State leaders are facing objections even as they begin lifting some restrictions

The raging public debate over statewide coronavirus lockdowns is running in parallel to a series of legal battles in state capitals — and the lockdown skeptics got a big boost this week.

The decision by Wisconsin’s Supreme Court on Wednesday to toss Gov. Tony Evers’ statewide shelter-in-place order set off a scramble in cities across the state to impose their own local restrictions. Elsewhere, bars and restaurants shut down by the order declared themselves open for business.

And legal challenges are continuing to pile up across the country — even as governors who extend their state’s shelter-in-place orders begin peeling back some restrictions. The plaintiffs are business owners, aggrieved private citizens, pastors, and in some cases, state legislators and legislatures.

The targets? Almost always Democratic governors or their top health appointees.

Already, more than a dozen states across the country have faced lawsuits over their lockdown mandates — although it’s not clear any will be as successful as the litigation filed by Wisconsin’s Republican-led legislature.

In Michigan, Democratic Gov. Gretchen Whitmer’s administration on Friday defended her unilateral extension of the state’s emergency declaration and its stay-at-home order against a lawsuit brought, like in Wisconsin, by the GOP-controlled legislature after it voted to deny her an extension last month.

In California, Gov. Gavin Newsom is facing more than a dozen lawsuits challenging everything from beach to business closures. And earlier in May a coalition of business owners sued Maine Gov. Janet Mills, also a Democrat, seeking to end that state’s shelter-in-place order.

The lone pair of Republican governors facing such lawsuits, Maryland’s Larry Hogan and Ohio’s Mike DeWine, recently announced reopening plans that could potentially render pending lawsuits moot.

Larry Hogan

Earlier this month, a group of state delegates and religious and business leaders sued Hogan seeking a temporary restraining order to block the governor’s order.
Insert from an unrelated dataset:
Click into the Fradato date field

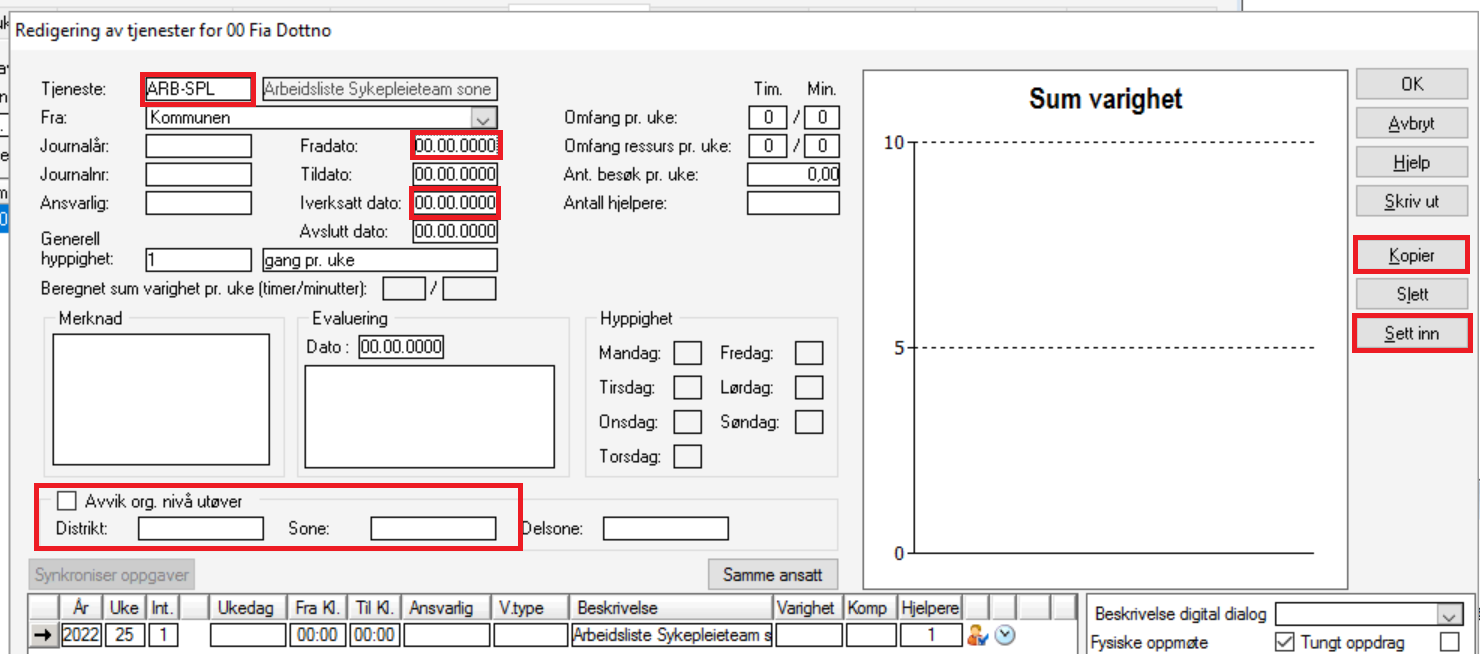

Though the state has asked a federal judge to dismiss the case, a scheduling hearing was held last week — days before Hogan announced the end of the statewide lockdown — indicating it will move forward.
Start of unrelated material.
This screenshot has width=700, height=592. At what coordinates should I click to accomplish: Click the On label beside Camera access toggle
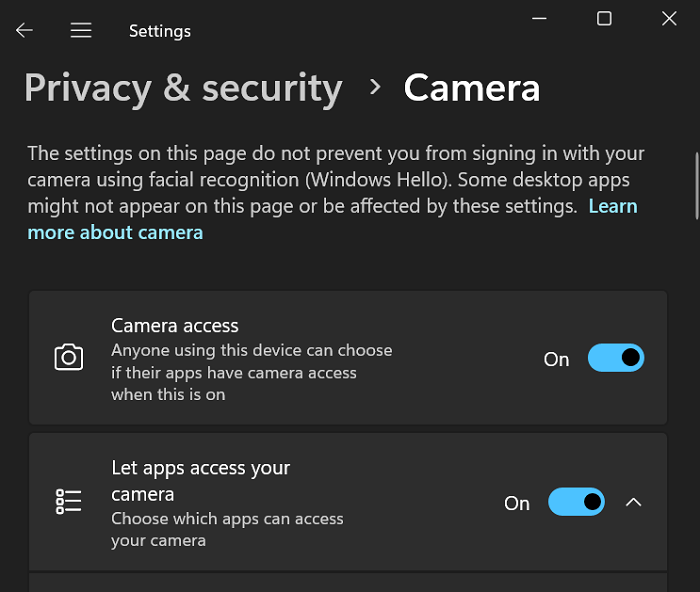pos(556,359)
In Ohio, a libertarian group early last week filed suit on behalf of nearly three dozen independent gyms in the state challenging the exclusion of such facilities from Ohio’s initial reopening phases. The same group earlier tried and failed to mount a legal challenge to the state’s closure of non-essential businesses. A day after the lawsuit was filed in state court, however, Lt. Gov. Jon Husted announced that gyms and fitness centers in the state will be allowed to reopen on May 26.

Last month the U.S. Supreme Court was even brought into the fray, denying a group of Pennsylvania business owners their request that the state’s non-essential business closures be lifted.
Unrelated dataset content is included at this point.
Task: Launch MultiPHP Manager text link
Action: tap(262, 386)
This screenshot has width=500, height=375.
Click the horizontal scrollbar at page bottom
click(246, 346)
Legal threats against Democrats who have kept more stringent social distancing restrictions in place have taken different forms.

In Texas, for example, the pressure has come from the top down. There, state Attorney General Ken Paxton on Tuesday threatened the leaders of three major metro areas — Austin, Dallas and San Antonio — with legal action if they don’t roll back parts of their local stay-at-home orders.

The initial waves of litigation under shutdown orders pertained to issues like abortion access and religious services. The latter issue is still a factor in several of the lawsuits against governors — and one of the few areas where judges have shown more willingness to overrule state leaders.

But the latest round of lawsuits has taken aim at whether governors have the authority to unilaterally extend their initial orders, and at restrictions placed on protests that continue to pop up at state capitols across the country.

When it comes to the shelter-in-place orders, however, judges have mostly deferred to governors’ broad authority under their respective state constitutions to take drastic action in the case of a public health emergency.

Wisconsin’s shelter-in-place order is the first of its scope to be overturned by the courts. It’s unclear whether cases will keep going forward as governors begin lifting aspects of the social distancing restrictions litigants are challenging. But it is unlikely that another statewide order will suffer the same fate.